Definition of a particular table with hamsters and counting them will look like this:

alias PeopleSchema = List!( NC!("Name", Column.TEXT), NC!("Hamsters", Column.INTEGER) );

int countHamsters(rows...)() {
    int sum = 0;
    foreach(r; rows) {
        static assert(is(listValueTypes!r == interp!PeopleSchema));
        sum += r.contents[1];
    }
    return sum;
}
The countHamsters function takes a list with data rows. Here I used the built-in heterogeneous compile-time list (TypeTuple), and since each element of it can have its own type we check the types inside the loop. For each data row r we calculate the list of its element types and compare with result of mapping our schema to actual types, it's the same what Idris compiler did.

Let's run it on concrete data:

void main(string[] argv) {
    alias People = TypeTuple!( List!("David", 10), List!("Edwin", 11) );
    int n = countHamsters!People;
    string s = printRow!(PeopleSchema, People[0]);
    writeln("hamsters: ", n, ", first row: ", s);
}
It compiles and when run outputs
hamsters: 21, first row: David 10
Full source code, with compilation and output, can be found here.

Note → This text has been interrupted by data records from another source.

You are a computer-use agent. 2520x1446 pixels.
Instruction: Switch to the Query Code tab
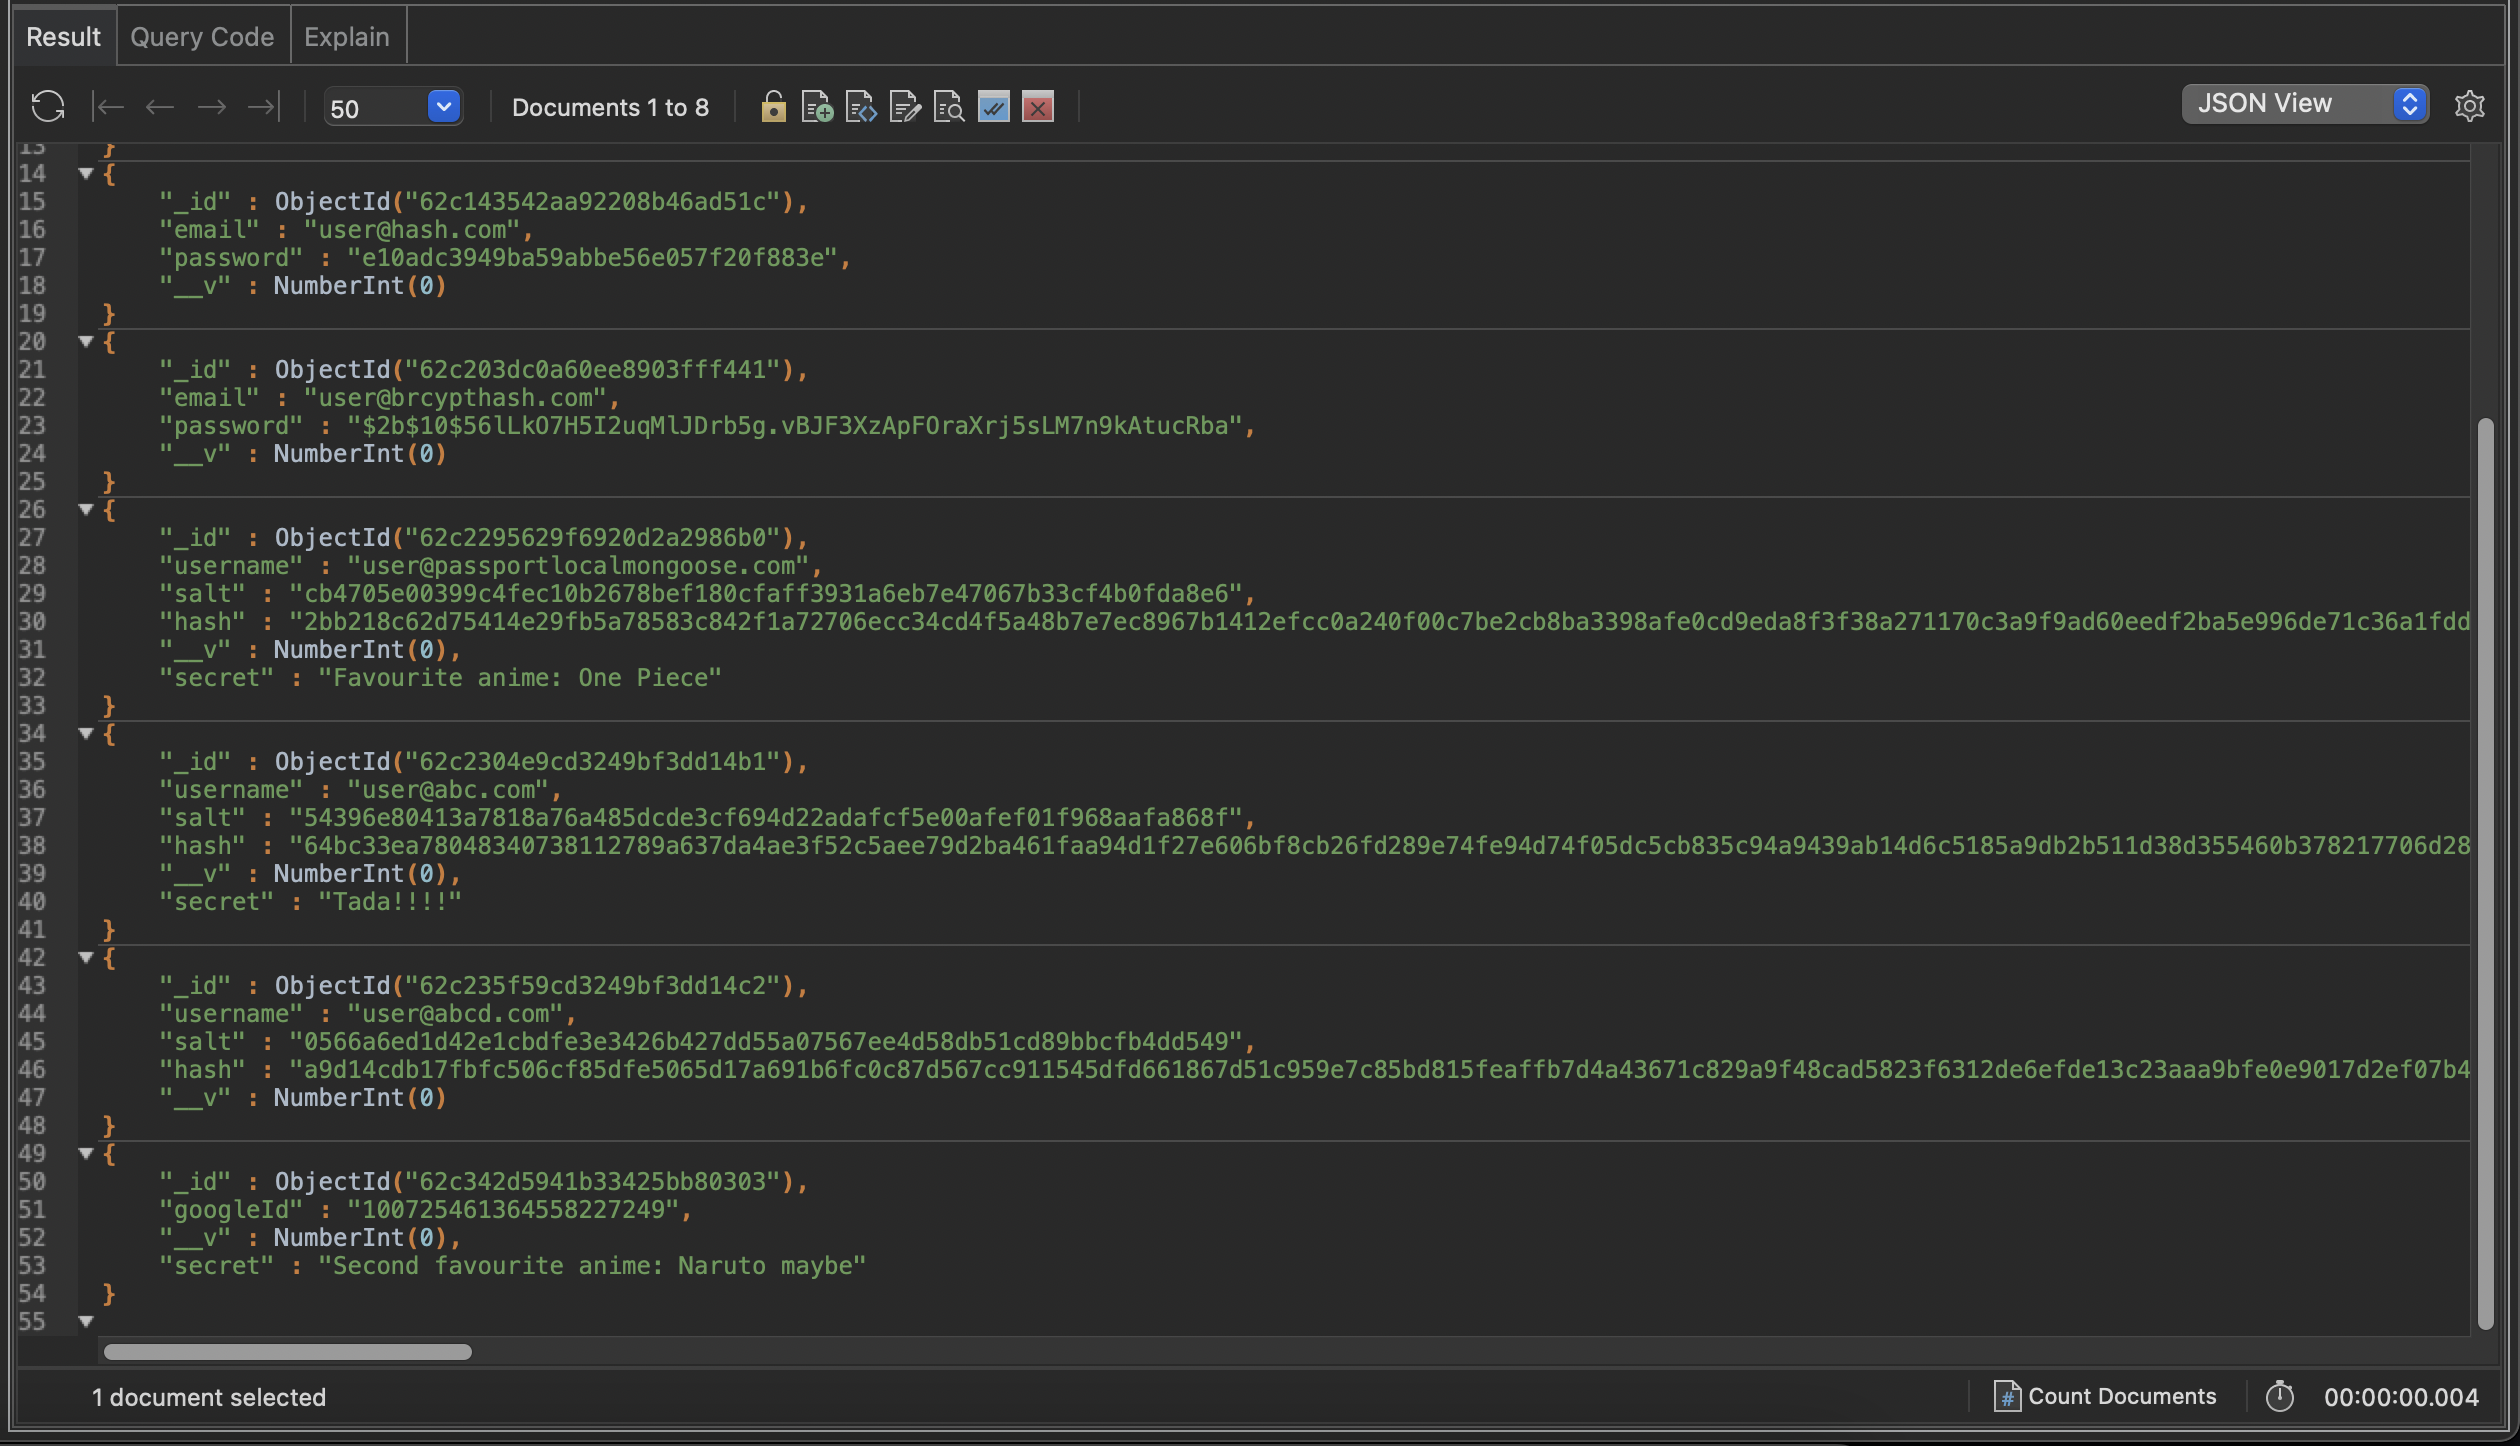pyautogui.click(x=202, y=37)
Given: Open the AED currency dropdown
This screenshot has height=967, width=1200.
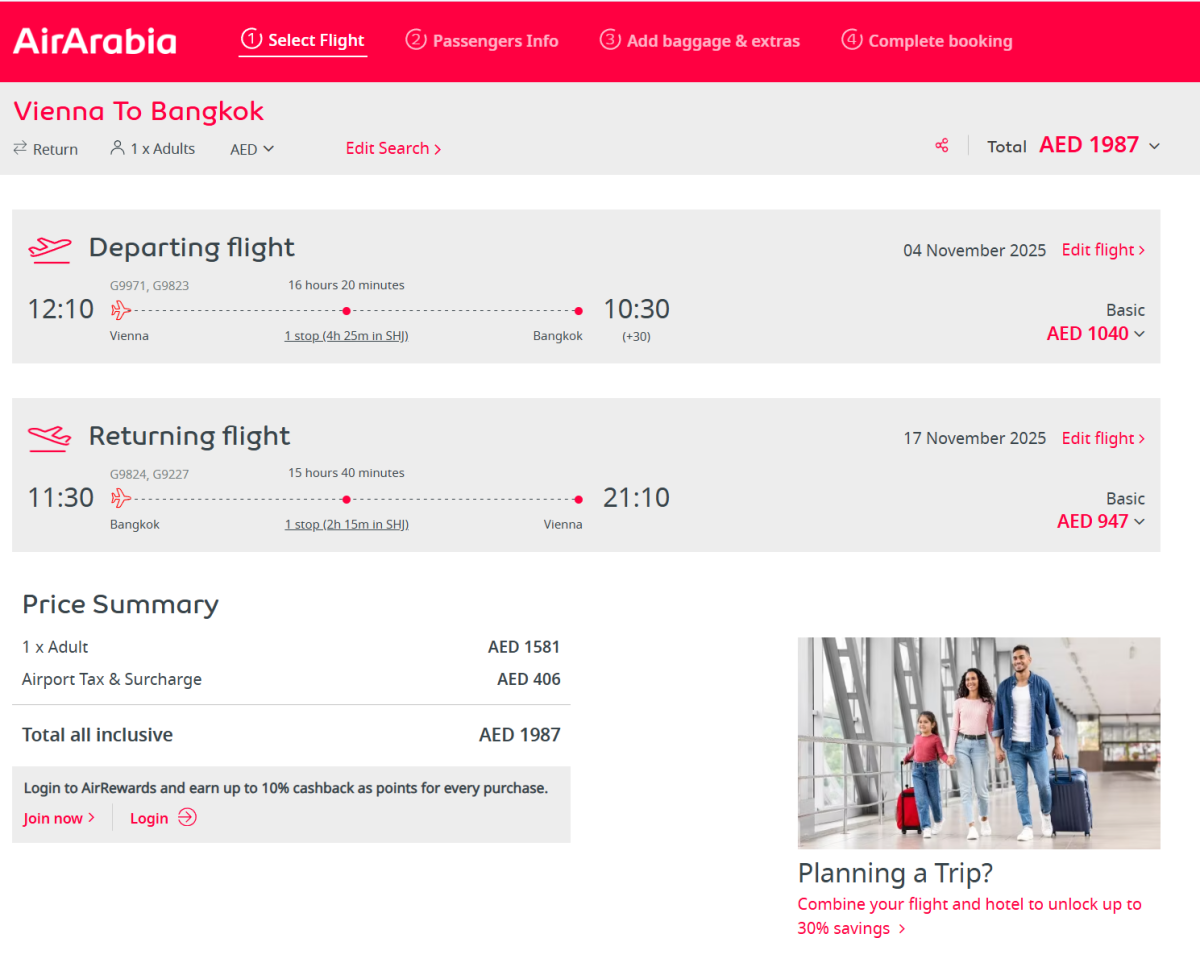Looking at the screenshot, I should click(252, 149).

In both Idris and D code above we had all the data in the source code but we didn't have to do it this way, we can define schema and data in a separate data file. In Idris we can use input-output to read the schema and data before processing. This is a fully dependently typed language where types can depend on values calculated in run-time. In D we can read the input and parse it at compile-time, there are ready means to do that (see Pegged library). All the interesting dependently-typed stuff happens at compile-time in D, but since this is where its interpreter is working, "compile-time" for ordinary D is "run-time" for the interpreted meta-programming part of D, and the types can depend on values there. We can use it as we would use Python or Ruby: just write "rdmd program.d arguments" and it will compile and run it in one go, so both stages (compile-time and run-time, interpeted D and compiled D) are executed together, and at least at one of the stages we have dependent types. Just like Idris, it may be not too practical but surely fun!